ASSIGNED TASK: Using the material below, print the line that contains "Click the Spolupracovat collaborate icon", the line that contains "Screen dimensions: 1568x772", and every line in between, exactly and nothing else.

DATASET:
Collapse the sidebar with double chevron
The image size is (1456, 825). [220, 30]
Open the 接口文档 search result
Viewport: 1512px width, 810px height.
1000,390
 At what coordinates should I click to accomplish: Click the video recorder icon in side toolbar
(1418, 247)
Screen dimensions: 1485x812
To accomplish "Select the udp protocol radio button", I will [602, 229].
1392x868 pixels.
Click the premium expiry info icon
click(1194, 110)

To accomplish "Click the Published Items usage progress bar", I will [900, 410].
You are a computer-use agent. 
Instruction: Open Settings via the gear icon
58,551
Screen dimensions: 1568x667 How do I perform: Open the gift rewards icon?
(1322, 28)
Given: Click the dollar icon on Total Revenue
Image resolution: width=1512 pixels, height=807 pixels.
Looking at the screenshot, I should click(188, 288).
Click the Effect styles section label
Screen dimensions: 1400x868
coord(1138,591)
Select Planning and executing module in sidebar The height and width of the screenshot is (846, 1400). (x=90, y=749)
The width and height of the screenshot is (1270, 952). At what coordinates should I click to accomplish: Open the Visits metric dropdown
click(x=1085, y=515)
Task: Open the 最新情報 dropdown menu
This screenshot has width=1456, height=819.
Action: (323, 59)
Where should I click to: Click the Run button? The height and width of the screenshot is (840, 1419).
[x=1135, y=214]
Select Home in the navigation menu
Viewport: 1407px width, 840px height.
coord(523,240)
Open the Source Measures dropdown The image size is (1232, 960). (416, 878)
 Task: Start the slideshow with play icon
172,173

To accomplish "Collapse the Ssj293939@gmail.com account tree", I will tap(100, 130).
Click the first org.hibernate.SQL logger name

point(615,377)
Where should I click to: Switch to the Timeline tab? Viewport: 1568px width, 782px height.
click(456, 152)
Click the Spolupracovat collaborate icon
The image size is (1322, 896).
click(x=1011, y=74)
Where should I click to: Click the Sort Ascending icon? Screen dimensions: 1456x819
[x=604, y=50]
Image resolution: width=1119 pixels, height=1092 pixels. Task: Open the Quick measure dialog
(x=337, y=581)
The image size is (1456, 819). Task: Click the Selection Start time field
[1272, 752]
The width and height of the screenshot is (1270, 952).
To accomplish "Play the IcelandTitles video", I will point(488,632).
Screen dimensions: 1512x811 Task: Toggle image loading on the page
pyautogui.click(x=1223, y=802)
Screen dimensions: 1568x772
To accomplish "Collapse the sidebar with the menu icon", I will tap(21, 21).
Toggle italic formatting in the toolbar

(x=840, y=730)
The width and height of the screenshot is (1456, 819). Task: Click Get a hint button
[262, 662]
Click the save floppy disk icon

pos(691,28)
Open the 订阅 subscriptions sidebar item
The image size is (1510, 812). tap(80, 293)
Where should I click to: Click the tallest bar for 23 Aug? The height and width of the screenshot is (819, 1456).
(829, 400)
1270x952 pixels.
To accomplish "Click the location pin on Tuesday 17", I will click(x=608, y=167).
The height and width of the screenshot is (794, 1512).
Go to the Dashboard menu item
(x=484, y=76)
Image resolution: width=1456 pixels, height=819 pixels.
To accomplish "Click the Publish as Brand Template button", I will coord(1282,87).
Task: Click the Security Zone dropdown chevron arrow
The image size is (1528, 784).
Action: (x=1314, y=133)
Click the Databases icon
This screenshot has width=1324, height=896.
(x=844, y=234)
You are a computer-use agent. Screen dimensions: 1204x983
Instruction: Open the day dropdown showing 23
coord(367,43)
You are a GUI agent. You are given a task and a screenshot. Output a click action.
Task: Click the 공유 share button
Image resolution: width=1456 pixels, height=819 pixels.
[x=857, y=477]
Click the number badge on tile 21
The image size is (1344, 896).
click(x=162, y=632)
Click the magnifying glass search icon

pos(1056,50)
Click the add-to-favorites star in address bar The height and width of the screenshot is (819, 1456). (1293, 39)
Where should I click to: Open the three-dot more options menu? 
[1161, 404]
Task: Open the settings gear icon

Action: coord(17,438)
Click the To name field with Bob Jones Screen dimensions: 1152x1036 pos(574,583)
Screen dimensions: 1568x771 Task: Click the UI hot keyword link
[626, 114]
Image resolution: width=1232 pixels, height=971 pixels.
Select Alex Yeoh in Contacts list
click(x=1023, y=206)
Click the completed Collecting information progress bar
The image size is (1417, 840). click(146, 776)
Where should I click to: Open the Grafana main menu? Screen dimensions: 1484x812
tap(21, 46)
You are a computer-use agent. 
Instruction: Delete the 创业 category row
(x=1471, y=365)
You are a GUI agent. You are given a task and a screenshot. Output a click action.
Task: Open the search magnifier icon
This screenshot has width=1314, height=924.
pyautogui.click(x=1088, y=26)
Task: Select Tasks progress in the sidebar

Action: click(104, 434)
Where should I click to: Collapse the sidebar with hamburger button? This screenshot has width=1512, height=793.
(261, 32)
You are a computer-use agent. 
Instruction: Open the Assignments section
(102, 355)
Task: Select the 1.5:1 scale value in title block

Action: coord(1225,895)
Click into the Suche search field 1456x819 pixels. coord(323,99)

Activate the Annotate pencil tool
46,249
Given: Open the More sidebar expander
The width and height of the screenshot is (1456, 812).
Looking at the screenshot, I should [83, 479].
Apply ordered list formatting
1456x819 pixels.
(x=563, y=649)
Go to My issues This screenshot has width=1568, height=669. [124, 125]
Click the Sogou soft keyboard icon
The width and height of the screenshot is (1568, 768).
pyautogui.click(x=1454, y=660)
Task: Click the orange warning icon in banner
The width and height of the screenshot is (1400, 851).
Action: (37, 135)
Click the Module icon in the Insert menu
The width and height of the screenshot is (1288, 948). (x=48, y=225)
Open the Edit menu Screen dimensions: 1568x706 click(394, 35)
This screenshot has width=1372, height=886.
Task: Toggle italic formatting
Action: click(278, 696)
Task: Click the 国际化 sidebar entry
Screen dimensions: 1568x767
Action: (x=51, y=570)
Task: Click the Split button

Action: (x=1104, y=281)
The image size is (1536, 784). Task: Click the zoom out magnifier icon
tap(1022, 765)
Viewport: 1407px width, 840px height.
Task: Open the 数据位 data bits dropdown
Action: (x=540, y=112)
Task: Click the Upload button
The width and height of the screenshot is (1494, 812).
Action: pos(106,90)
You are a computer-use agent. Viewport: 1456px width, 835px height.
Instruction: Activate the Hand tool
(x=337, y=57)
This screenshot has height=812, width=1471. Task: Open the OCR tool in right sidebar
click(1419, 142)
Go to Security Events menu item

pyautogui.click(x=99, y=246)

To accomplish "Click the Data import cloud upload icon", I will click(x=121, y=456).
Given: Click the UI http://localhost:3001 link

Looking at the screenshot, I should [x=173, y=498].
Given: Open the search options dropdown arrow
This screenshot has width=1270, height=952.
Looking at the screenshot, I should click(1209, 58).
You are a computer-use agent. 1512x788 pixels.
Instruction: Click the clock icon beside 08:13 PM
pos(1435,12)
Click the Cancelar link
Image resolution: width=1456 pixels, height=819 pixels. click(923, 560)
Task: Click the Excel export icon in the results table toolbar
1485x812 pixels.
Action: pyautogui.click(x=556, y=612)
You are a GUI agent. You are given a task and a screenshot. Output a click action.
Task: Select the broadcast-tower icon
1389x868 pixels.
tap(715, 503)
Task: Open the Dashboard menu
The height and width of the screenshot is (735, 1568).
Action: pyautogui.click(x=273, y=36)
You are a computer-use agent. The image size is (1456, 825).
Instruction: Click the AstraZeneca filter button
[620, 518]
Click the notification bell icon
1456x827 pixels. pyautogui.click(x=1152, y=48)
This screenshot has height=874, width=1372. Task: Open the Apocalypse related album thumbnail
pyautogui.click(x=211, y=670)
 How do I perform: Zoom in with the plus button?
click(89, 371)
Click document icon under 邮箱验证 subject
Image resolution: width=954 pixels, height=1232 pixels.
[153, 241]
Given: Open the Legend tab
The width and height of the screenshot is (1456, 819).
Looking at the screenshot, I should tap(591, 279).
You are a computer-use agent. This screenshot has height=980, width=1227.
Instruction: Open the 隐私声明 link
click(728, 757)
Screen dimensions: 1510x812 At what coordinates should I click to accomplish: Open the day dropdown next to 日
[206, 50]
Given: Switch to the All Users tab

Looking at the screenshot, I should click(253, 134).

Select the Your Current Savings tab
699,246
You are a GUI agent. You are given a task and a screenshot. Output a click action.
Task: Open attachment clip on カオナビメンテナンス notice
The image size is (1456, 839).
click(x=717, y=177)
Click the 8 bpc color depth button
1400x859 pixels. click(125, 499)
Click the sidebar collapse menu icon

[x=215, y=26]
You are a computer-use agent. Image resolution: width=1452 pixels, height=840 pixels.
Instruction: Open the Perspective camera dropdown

RESPONSE:
Click the Spolupracovat collaborate icon
The image size is (1322, 896).
click(x=1011, y=74)
Where should I click to: Click the Sort Ascending icon? Screen dimensions: 1456x819
[x=604, y=50]
Image resolution: width=1119 pixels, height=1092 pixels. Task: Open the Quick measure dialog
(x=337, y=581)
The image size is (1456, 819). Task: Click the Selection Start time field
[1272, 752]
The width and height of the screenshot is (1270, 952).
To accomplish "Play the IcelandTitles video", I will point(488,632).
Screen dimensions: 1512x811 Task: Toggle image loading on the page
pyautogui.click(x=1223, y=802)
Screen dimensions: 1568x772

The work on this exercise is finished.